**TRY IT:**
Please repeat exactly the lines from the one containing "Viewport: 1080px width, 564px" to the end of the entries below, both included, and omit all pictures.

(SUPPLIED INFORMATION begins)

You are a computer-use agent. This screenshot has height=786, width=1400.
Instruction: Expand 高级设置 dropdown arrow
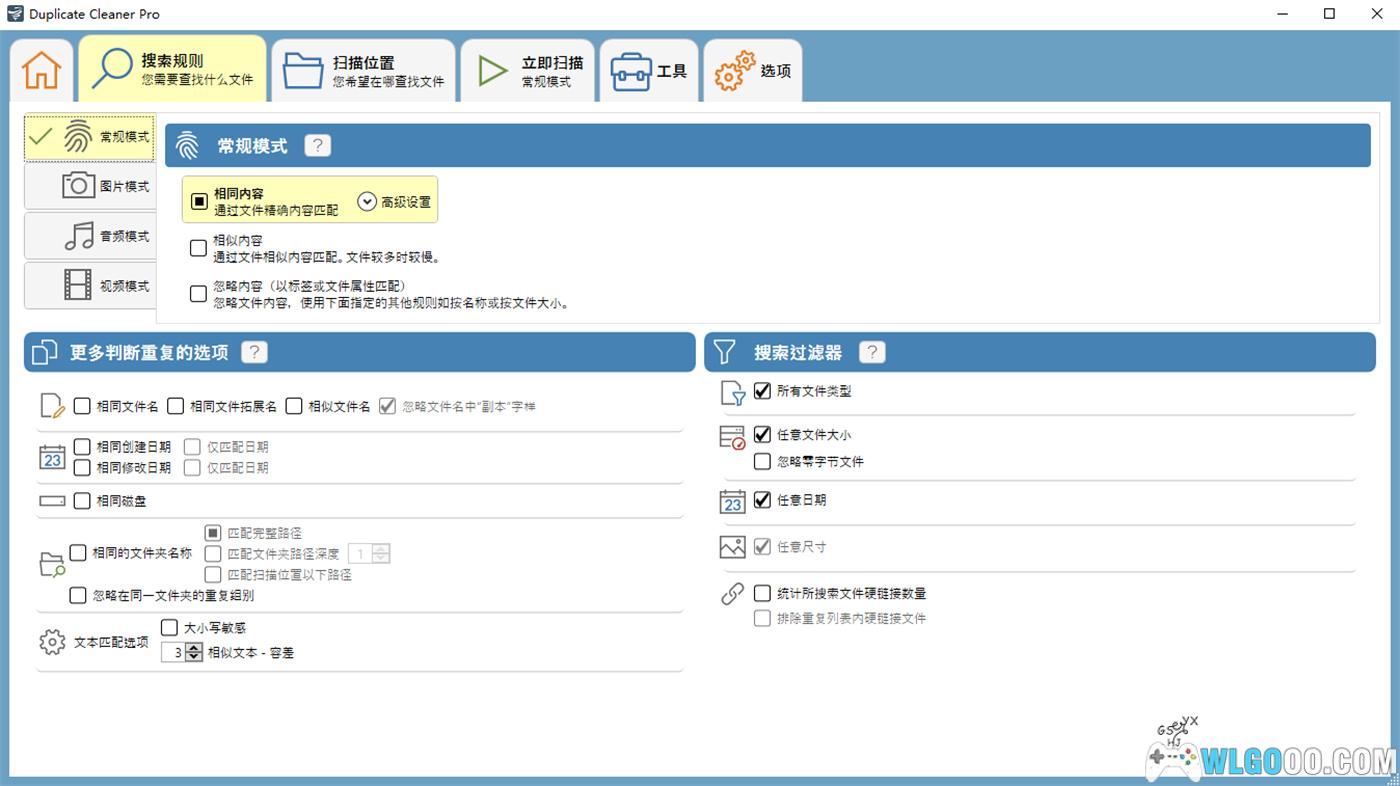click(x=367, y=201)
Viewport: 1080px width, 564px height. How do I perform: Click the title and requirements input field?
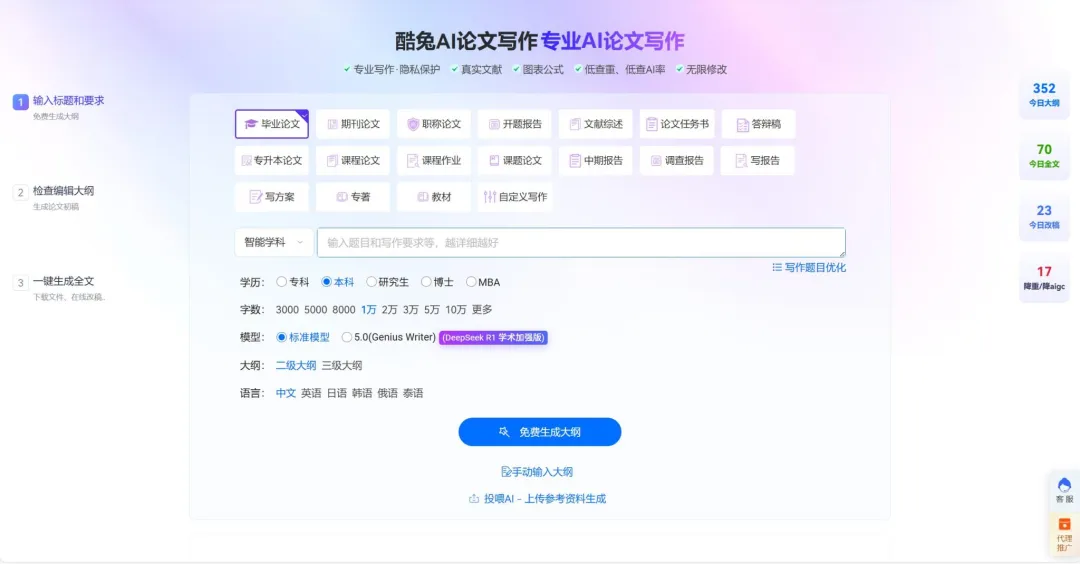point(580,243)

(SUPPLIED INFORMATION ends)

**EXERCISE ANSWER:**
Viewport: 1080px width, 564px height. How do I perform: Click the title and requirements input field?
point(580,243)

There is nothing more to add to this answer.